» **Data extracted from a collection**
BEGIN

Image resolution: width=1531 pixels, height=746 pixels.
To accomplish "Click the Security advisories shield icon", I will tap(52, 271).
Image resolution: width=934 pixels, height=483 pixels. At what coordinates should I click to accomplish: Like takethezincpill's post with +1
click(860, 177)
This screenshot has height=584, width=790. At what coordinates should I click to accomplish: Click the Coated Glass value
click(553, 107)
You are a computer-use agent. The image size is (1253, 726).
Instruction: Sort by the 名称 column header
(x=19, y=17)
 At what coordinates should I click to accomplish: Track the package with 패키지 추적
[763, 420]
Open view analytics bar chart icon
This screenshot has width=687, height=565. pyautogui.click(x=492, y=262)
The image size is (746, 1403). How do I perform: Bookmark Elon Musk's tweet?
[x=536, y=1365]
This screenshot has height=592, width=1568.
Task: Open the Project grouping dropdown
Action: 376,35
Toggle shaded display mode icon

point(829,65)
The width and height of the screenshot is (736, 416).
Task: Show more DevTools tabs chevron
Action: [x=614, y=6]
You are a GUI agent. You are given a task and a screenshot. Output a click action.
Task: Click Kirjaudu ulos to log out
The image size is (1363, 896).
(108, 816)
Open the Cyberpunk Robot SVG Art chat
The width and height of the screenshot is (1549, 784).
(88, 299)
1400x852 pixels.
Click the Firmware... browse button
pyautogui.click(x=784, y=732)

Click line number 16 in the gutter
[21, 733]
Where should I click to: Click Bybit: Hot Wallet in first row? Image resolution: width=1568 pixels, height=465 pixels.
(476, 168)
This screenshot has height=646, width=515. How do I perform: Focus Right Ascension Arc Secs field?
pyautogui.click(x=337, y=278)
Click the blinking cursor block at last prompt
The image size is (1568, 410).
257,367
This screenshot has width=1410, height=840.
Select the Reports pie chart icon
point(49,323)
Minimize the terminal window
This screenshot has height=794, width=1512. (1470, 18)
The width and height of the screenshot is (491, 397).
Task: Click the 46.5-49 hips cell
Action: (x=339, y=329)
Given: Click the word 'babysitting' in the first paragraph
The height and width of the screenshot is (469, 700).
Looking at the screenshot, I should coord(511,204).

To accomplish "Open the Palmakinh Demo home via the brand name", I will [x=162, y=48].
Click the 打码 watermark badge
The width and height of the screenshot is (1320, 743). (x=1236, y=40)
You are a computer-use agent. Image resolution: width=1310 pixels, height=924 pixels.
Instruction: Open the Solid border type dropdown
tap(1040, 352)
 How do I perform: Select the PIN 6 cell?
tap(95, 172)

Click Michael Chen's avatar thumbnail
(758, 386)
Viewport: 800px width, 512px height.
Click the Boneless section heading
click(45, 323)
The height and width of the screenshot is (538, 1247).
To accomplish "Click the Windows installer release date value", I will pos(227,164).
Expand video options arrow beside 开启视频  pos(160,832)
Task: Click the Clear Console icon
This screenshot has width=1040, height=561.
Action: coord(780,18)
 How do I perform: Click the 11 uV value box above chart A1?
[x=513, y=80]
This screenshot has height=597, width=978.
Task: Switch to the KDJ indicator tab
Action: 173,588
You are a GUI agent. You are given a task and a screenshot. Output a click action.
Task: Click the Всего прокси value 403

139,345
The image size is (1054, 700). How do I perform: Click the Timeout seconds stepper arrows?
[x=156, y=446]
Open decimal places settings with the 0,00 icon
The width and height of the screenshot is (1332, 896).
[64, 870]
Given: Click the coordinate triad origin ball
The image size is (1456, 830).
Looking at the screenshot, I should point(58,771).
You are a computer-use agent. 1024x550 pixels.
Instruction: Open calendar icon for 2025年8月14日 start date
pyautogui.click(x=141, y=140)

END

» **ASSIGNMENT**
Transcribe each entry exactly.

» **WRITTEN RESPONSE**
Image resolution: width=1531 pixels, height=746 pixels.
To accomplish "Click the Security advisories shield icon", I will tap(52, 271).
Image resolution: width=934 pixels, height=483 pixels. At what coordinates should I click to accomplish: Like takethezincpill's post with +1
click(860, 177)
This screenshot has height=584, width=790. At what coordinates should I click to accomplish: Click the Coated Glass value
click(553, 107)
You are a computer-use agent. The image size is (1253, 726).
Instruction: Sort by the 名称 column header
(x=19, y=17)
 At what coordinates should I click to accomplish: Track the package with 패키지 추적
[763, 420]
Open view analytics bar chart icon
This screenshot has width=687, height=565. pyautogui.click(x=492, y=262)
The image size is (746, 1403). How do I perform: Bookmark Elon Musk's tweet?
[x=536, y=1365]
This screenshot has height=592, width=1568.
Task: Open the Project grouping dropdown
Action: 376,35
Toggle shaded display mode icon

point(829,65)
The width and height of the screenshot is (736, 416).
Task: Show more DevTools tabs chevron
Action: [x=614, y=6]
You are a GUI agent. You are given a task and a screenshot. Output a click action.
Task: Click Kirjaudu ulos to log out
The image size is (1363, 896).
(108, 816)
Open the Cyberpunk Robot SVG Art chat
The width and height of the screenshot is (1549, 784).
(88, 299)
1400x852 pixels.
Click the Firmware... browse button
pyautogui.click(x=784, y=732)

Click line number 16 in the gutter
[21, 733]
Where should I click to: Click Bybit: Hot Wallet in first row? Image resolution: width=1568 pixels, height=465 pixels.
(476, 168)
This screenshot has height=646, width=515. How do I perform: Focus Right Ascension Arc Secs field?
pyautogui.click(x=337, y=278)
Click the blinking cursor block at last prompt
The image size is (1568, 410).
257,367
This screenshot has width=1410, height=840.
Select the Reports pie chart icon
point(49,323)
Minimize the terminal window
This screenshot has height=794, width=1512. (1470, 18)
The width and height of the screenshot is (491, 397).
Task: Click the 46.5-49 hips cell
Action: (x=339, y=329)
Given: Click the word 'babysitting' in the first paragraph
The height and width of the screenshot is (469, 700).
Looking at the screenshot, I should coord(511,204).

To accomplish "Open the Palmakinh Demo home via the brand name", I will [x=162, y=48].
Click the 打码 watermark badge
The width and height of the screenshot is (1320, 743). (x=1236, y=40)
You are a computer-use agent. Image resolution: width=1310 pixels, height=924 pixels.
Instruction: Open the Solid border type dropdown
tap(1040, 352)
 How do I perform: Select the PIN 6 cell?
tap(95, 172)

Click Michael Chen's avatar thumbnail
(758, 386)
Viewport: 800px width, 512px height.
Click the Boneless section heading
click(45, 323)
The height and width of the screenshot is (538, 1247).
To accomplish "Click the Windows installer release date value", I will pos(227,164).
Expand video options arrow beside 开启视频  pos(160,832)
Task: Click the Clear Console icon
This screenshot has width=1040, height=561.
Action: coord(780,18)
 How do I perform: Click the 11 uV value box above chart A1?
[x=513, y=80]
This screenshot has height=597, width=978.
Task: Switch to the KDJ indicator tab
Action: 173,588
You are a GUI agent. You are given a task and a screenshot. Output a click action.
Task: Click the Всего прокси value 403

139,345
The image size is (1054, 700). How do I perform: Click the Timeout seconds stepper arrows?
[x=156, y=446]
Open decimal places settings with the 0,00 icon
The width and height of the screenshot is (1332, 896).
[64, 870]
Given: Click the coordinate triad origin ball
The image size is (1456, 830).
Looking at the screenshot, I should point(58,771).
You are a computer-use agent. 1024x550 pixels.
Instruction: Open calendar icon for 2025年8月14日 start date
pyautogui.click(x=141, y=140)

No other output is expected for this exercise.